Observability is that foundation. Without robust telemetry capturing the agent’s trajectory, evaluations become shallow. You’re assessing outcomes without being able to inspect the reasoning and actions that produced them.

That’s better than nothing, but it’s not enough to operate these systems safely over time.

Fiddler AI’s analysis of agentic applications

catalogs the failure modes that evaluation frameworks need to catch: hallucinations, incorrect tool invocations, data leakage, prompt injection. Each of these requires visibility into the internal execution path, not just the terminal output.

Without that, you’re measuring the shadow of agent behavior, not the behavior itself.

Evaluation is a higher-level capability. Observability is what makes it credible. I’ll come back to evaluations more directly in the next post in this series.


Where This Leaves Platform Teams

My read on where this lands practically: teams building agentic platforms need to treat observability as a first-class architectural concern, not an add-on after the agent system is working.

That means asking early what the telemetry requirements are. What does the platform need to capture about agent behavior to support debugging, auditing, and governance? What are the retention and access requirements in your regulatory context?

What does a reconstructable audit trail for an agent action actually look like, and who needs to be able to read it?

These questions are easier to answer before the platform is built than after.

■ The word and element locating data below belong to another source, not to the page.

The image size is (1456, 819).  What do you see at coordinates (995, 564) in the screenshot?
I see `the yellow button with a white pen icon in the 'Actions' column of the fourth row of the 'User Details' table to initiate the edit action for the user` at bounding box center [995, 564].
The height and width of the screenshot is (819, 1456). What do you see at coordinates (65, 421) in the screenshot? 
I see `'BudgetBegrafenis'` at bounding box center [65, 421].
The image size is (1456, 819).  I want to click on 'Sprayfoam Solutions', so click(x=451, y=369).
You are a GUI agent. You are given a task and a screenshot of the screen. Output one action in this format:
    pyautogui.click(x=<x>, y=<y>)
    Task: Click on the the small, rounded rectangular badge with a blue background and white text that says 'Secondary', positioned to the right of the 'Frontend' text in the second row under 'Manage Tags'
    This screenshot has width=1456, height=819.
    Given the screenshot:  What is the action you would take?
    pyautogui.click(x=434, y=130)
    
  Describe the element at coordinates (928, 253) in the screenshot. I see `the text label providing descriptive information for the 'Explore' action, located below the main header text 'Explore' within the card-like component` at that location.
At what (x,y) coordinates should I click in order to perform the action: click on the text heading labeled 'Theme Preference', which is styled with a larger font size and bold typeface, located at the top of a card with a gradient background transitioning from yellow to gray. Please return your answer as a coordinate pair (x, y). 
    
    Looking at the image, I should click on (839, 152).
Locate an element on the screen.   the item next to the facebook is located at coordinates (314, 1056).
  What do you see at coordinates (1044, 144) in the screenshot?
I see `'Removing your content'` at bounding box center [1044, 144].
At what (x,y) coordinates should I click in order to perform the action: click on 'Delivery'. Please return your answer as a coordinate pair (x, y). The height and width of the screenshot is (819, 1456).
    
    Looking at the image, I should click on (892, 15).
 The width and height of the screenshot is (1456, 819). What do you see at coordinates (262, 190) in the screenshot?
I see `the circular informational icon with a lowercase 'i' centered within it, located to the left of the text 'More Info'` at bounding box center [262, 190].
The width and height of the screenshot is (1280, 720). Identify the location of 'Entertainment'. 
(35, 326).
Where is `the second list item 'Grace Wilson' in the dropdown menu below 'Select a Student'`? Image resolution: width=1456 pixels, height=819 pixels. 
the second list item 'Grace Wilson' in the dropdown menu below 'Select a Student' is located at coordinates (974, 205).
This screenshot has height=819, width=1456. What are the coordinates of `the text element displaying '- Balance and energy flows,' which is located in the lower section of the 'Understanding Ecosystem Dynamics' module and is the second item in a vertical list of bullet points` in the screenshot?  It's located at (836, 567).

Once agent workflows are in production and logging is thin, you’re left trying to retrofit observability into a system that wasn’t designed to expose its internal reasoning. That’s a difficult and expensive problem.

The teams that get this right early will be in a much stronger position to extend agent capability over time. The teams that skip it will eventually hit a ceiling where governance requirements can’t be satisfied, failures can’t be explained, and trust in the system erodes.

At that point, the issue isn’t the model. It never really was.

Observability became infrastructure for distributed systems the moment services started calling each other across boundaries we couldn’t see. Agents crossed that boundary the moment they started reasoning across steps we didn’t write.